(Beginning of TEXT SECTION)
According to a current joke, Freud is supposed to have said: "Don't generalize from one case. . . . Generalize from two." Well, I have three cases: three cases of accomplished men who yearned for fame in their youth, rejected their early plans to establish a career in the law, and set out on their own unique path.
Freud was a very intelligent and hard working student, but when he left school, he was not sure of what he wanted to do. At first, he decided to become a lawyer. In fact, Freud's younger brother, Alexander, became a lawyer. Then, he decided to study medicine and to become a doctor, for this reason, he enrolled in the medical school of the University of Vienna (1873) and he often came top of the class. To the eyes of Freud, working hard and wanting to find out about things were the two most important qualities in life.
When Freud was a student at the University of Vienna, dreaming of recognition and fame, he liked to stroll around the university courtyard and contemplate the busts and statues erected to honor famous professors. He imagined that one day he would see his own likeness among them. It would bear a line from Sophocles' play Oedipus Tyrannus: "Who divined the famed riddle and was a man most mighty."
Then there is the case of Robert Schumann, the nineteenth-century German composer. "At school he was an average student," recalled a school chum of Schumann's, "rather dreamy and inattentive. But what soon struck me about him was the absolute certainty in his own mind that one day he would become famous. In what he would be famous -- that had yet to be determined -- but famous whatever the circumstances." The "dreamy and inattentive" side of Schumann's personality -- the romantic and impractical visionary -- has been broadly affirmed by those who knew him. His ambition has been all but forgotten.
In 1828 Schumann left school, and after a tour during which he met Heinrich Heine in Munich, he went to Leipzig to study law. In 1829 his law studies continued in Heidelberg, where he became a lifelong member of Corps Saxo-Borussia Heidelberg.
(End of TEXT SECTION)
(Beginning of LISTED ENTRIES)
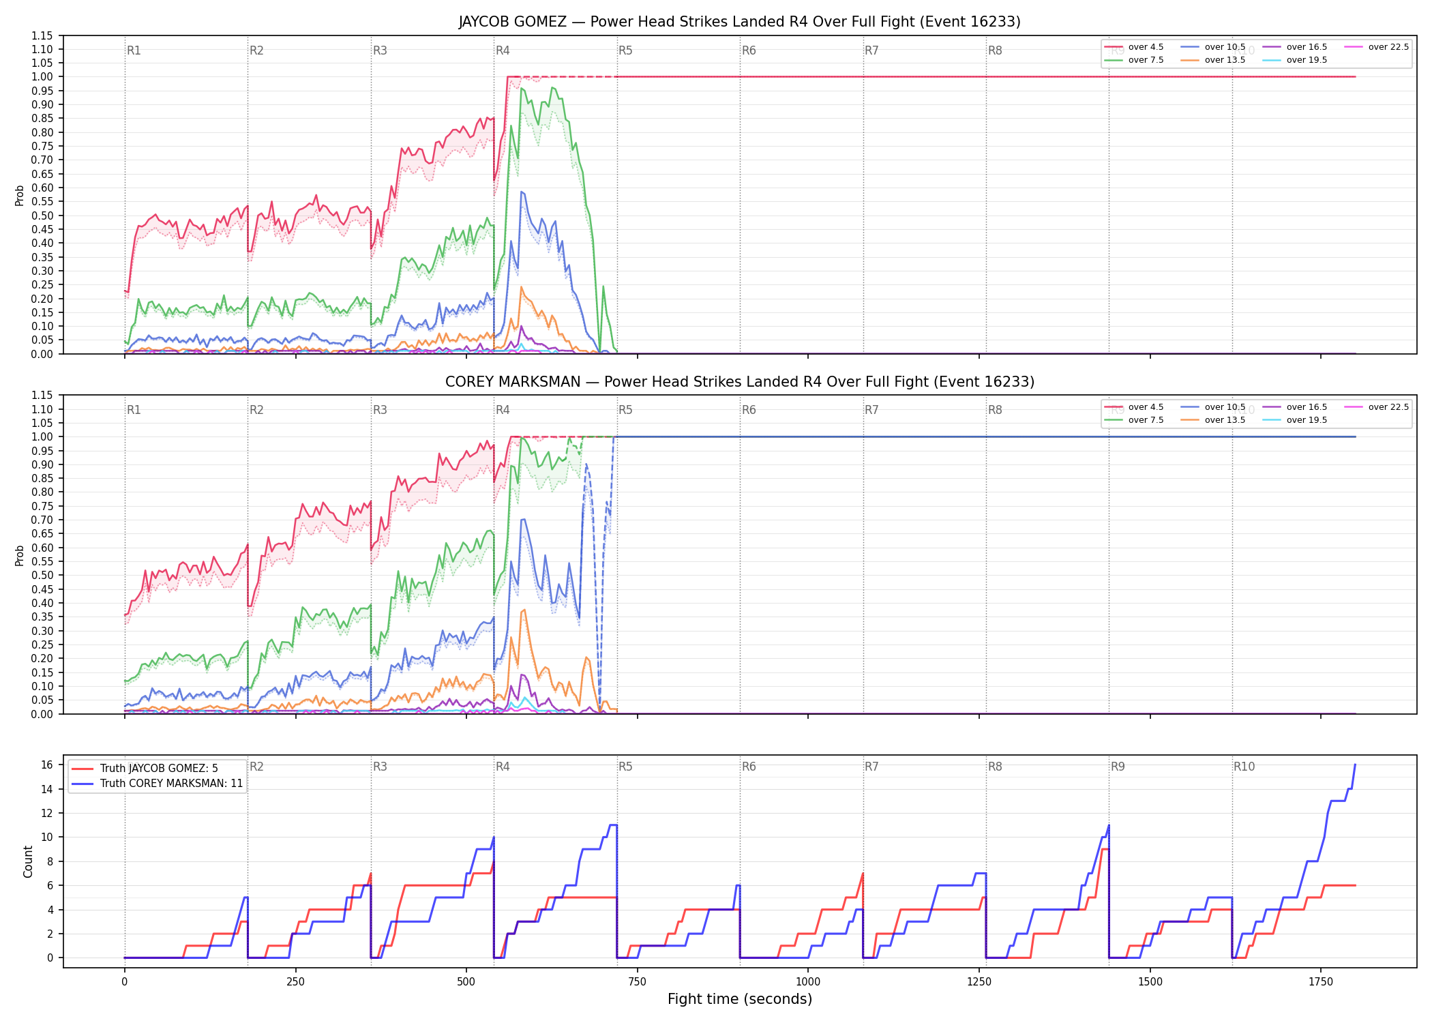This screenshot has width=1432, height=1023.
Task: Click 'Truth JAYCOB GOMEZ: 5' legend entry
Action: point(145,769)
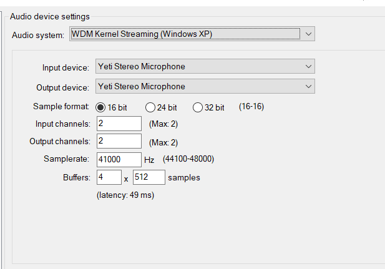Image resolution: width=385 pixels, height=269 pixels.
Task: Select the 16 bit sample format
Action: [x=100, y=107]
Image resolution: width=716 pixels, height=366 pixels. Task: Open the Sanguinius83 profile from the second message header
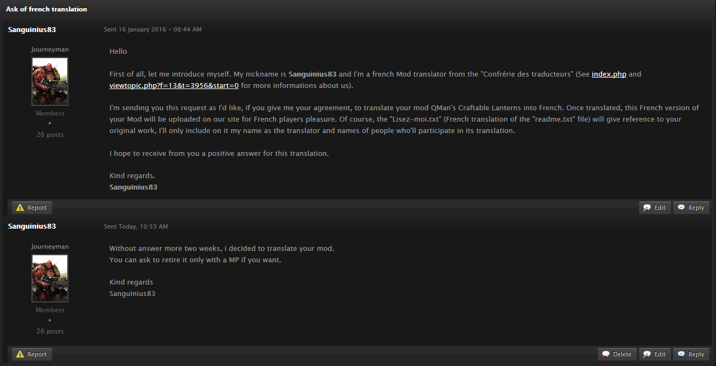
(End of LISTED ENTRIES)
(Beginning of LISTED ENTRIES)
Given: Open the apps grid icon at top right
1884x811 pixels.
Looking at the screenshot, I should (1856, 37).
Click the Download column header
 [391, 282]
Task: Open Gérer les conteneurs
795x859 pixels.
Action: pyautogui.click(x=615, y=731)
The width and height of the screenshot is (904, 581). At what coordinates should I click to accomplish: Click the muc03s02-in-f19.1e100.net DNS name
(End of LISTED ENTRIES)
(Beginning of LISTED ENTRIES)
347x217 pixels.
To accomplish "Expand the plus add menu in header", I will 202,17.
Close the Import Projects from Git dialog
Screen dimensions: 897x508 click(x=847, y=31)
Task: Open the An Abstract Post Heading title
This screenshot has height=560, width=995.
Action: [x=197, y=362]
(End of LISTED ENTRIES)
▶ TASKS
(A) Return everything in the passage on Freud and Schumann from "Then there is" down to "Corps Saxo-Borussia Heidelberg.", copied word for word.
(B) List every city named in the passage on Freud and Schumann.
(C) Continue the passage on Freud and Schumann from where it stops.
The rows are separate material.

▶ ANSWERS FOR THE TASKS
(A)
Then there is the case of Robert Schumann, the nineteenth-century German composer. "At school he was an average student," recalled a school chum of Schumann's, "rather dreamy and inattentive. But what soon struck me about him was the absolute certainty in his own mind that one day he would become famous. In what he would be famous -- that had yet to be determined -- but famous whatever the circumstances." The "dreamy and inattentive" side of Schumann's personality -- the romantic and impractical visionary -- has been broadly affirmed by those who knew him. His ambition has been all but forgotten.
In 1828 Schumann left school, and after a tour during which he met Heinrich Heine in Munich, he went to Leipzig to study law. In 1829 his law studies continued in Heidelberg, where he became a lifelong member of Corps Saxo-Borussia Heidelberg.

(B) Vienna, Munich, Leipzig, Heidelberg

(C)
During Eastertide in 1830 he heard the Italian violinist, violist, guitarist, and composer Niccolò Paganini play in Frankfurt. In July he wrote to his mother, "My whole life has been a struggle between Poetry and Prose, or call it Music and Law." By Christmas he was back in Leipzig, at age 20 taking piano lessons from his old master Frederich Wieck, who assured him that he would be a successful concert pianist after a few years' study with him. So much for a career in the law!
The French writer Honore de Balzac sought fame and when it appeared on the horizon, the critics rose and thundered. Balzac defied all rules, walked over the grammar, defiled the well of classic French. He invented phrases, paraphrased greatness, coined words. He worked the slide, glide, the ellipse—any way to express the thought. He forged a strange and wondrous style—a language made up of all the slang of the street, combined with the terminologies of the laboratory, law, medicine and science.
An enthusiastic reader and independent thinker as a child, Balzac had trouble adapting to the teaching style of his grammar school. His willful nature caused trouble throughout his life, and frustrated his ambitions to succeed in the world of business. When he finished school, Balzac was apprenticed as a legal clerk, but he turned his back on law after wearying of its inhumanity and banal routine.